His HIV has remained undetectable ever since, and he shows no evidence of HIV DNA in peripheral blood mononuclear cells (PBMCs) nor any evidence of HIV RNA (indicating viral replication) in cerebrospinal fluid. Use of an ultra-sensitive assay capable of detecting viral load as low as 1 copy/mL failed to detect any HIV RNA. A viral co-culture DNA-PCR test was similarly unable to detect any HIV DNA. Neither HIV RNA nor p24 antigen was detected in gut tissue.

The patient’s immunological and virological characteristics were examined in detail. These were compared to HIV negative patients and 9 so-called "elite controllers" -- people with HIV who maintain a normal CD4 cell count and low viral load without the need for antiretroviral therapy.

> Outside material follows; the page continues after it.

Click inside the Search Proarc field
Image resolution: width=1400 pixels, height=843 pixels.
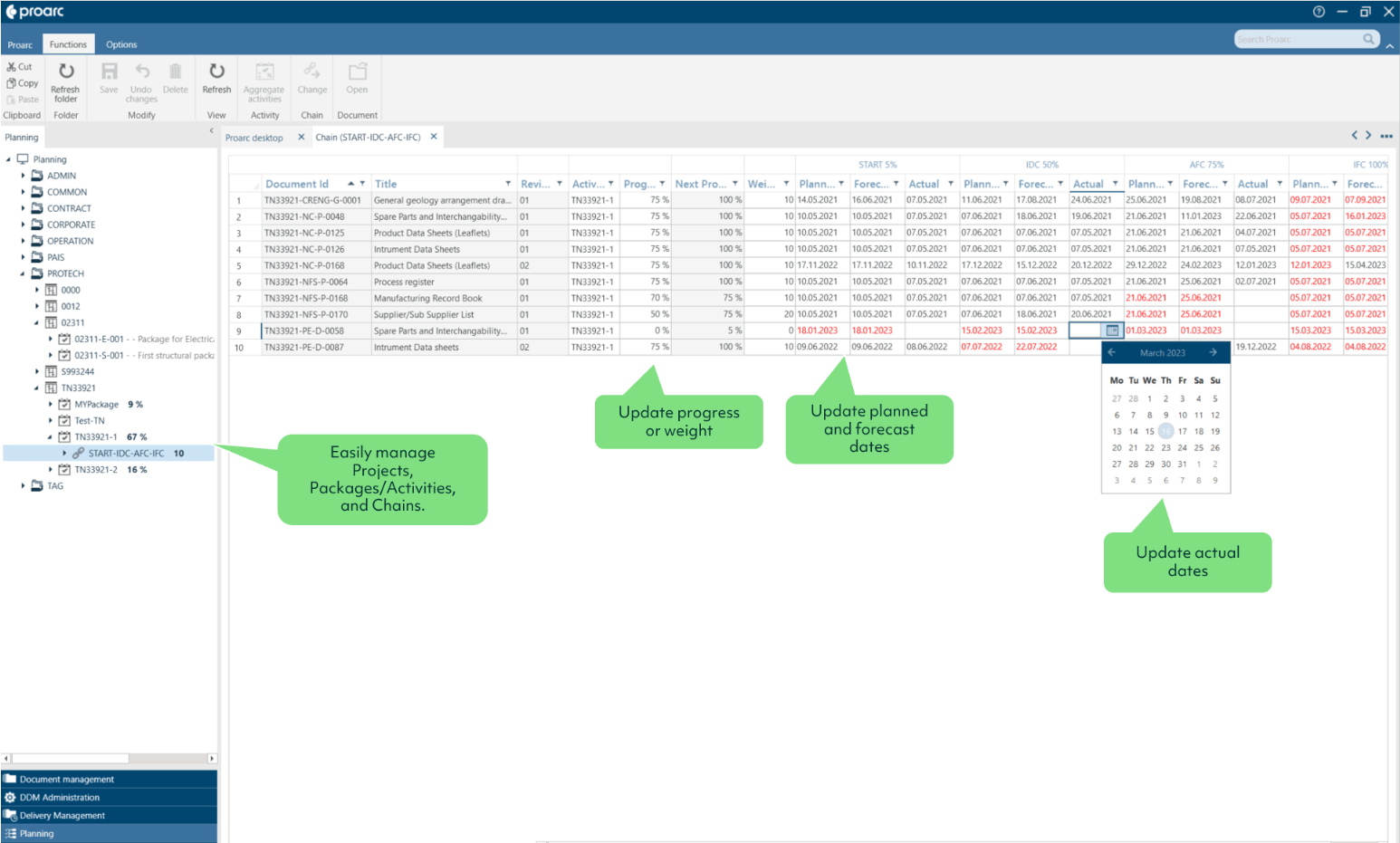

In contrast to some other reported cases of HIV control after stopping treatment -- described as remission by some researchers and as a functional cure by others -- the case study reported Tuesday shows evidence of strong and broad CD8 T-cell responses and strong proliferative CD4 T-cell responses.

Analysis of the CCR5 co-receptor showed that the homozygous CCR5 promoter A59029G was present, but no delta-32 deletion -- a characteristic associated with slower HIV disease progression. The HLA-I subtype was A 01, 02 B:44, 52.

ELISPOT showed a strong poly-functional CD8 cell response against both HIV gag and nef epitopes, as well as poly-functional HIV-specific response and a normal distribution of effector memory and central memory T-cells. These were comparable to those seen in elite controllers. The frequency of peripheral T-reg and Th17 cells was similar to those observed in HIV negative individuals and elite controllers.

Nevertheless, HIV could be recovered in the laboratory using a humanized mouse model after transplantation of the patient’s purified CD4 T-cells and anti-CD3/CD28 stimulation. This indicated the presence of HIV capable of replication.

What Is the Value of Case Reports of Functional Cures?

It is likely that other cases of remission or functional cure exist in patient populations all over the world, but it is unclear what proportion of people who start antiretroviral treatment very soon after infection and subsequently stop therapy retain long-term control over viral replication without medication.

Earlier this year, French researchers estimated that as many as 1 in 7 people who start treatment during primary infection might be able to retain control over HIV after stopping treatment. This estimate was based on the results of the French VISCONTI cohort study, which reviewed the outcomes of patients who had begun treatment very soon after primary infection and then stopped at some point.

However, there are no other data from cohort studies to support this estimate, and the French researchers are seeking collaborators in other countries to build a larger international cohort of patients for long-term follow-up.



J van Lunzen J et al. Functional cure after long-term HAART initiated during early HIV infection: a comprehensive case study. 7th International AIDS Society Conference on HIV Pathogenesis, Treatment and Prevention (IAS 2013). Kuala Lumpur, June 30-July 3, 2013. Abstract TUPE246.